[EXTRACTED ENTRIES — start]

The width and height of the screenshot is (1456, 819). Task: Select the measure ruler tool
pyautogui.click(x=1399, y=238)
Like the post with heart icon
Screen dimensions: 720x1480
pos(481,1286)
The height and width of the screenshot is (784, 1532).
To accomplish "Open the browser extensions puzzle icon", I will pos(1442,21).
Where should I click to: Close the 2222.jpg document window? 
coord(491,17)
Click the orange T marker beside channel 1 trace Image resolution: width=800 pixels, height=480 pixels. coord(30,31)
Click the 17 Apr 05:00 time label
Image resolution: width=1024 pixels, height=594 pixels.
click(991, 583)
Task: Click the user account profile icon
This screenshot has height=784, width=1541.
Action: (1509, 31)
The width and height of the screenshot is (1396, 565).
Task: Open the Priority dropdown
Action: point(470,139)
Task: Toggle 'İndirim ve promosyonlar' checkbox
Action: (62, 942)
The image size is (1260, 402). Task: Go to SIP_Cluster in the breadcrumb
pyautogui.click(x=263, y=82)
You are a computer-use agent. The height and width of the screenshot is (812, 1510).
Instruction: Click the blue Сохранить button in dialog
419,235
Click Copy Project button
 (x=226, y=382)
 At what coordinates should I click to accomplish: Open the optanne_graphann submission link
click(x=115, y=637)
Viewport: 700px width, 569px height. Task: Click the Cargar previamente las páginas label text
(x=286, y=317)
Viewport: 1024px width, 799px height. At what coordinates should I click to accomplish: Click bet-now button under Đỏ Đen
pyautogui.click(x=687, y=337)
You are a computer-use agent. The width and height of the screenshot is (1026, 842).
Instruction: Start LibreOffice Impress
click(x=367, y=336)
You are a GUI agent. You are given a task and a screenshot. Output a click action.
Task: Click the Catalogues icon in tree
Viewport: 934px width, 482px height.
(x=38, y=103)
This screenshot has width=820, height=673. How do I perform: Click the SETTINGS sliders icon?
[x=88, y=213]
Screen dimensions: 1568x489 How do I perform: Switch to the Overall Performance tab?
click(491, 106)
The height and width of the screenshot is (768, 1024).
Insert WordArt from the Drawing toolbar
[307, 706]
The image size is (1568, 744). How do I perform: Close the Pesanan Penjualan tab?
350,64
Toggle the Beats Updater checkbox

[EXTRACTED ENTRIES — finish]

PROBLEM STATEMENT
Above are the records; please copy exactly their first line and each line after it through the line containing "The height and width of the screenshot is (784, 1532).", and no line after that.

OUTPUT OF THE EXERCISE
The width and height of the screenshot is (1456, 819). Task: Select the measure ruler tool
pyautogui.click(x=1399, y=238)
Like the post with heart icon
Screen dimensions: 720x1480
pos(481,1286)
The height and width of the screenshot is (784, 1532).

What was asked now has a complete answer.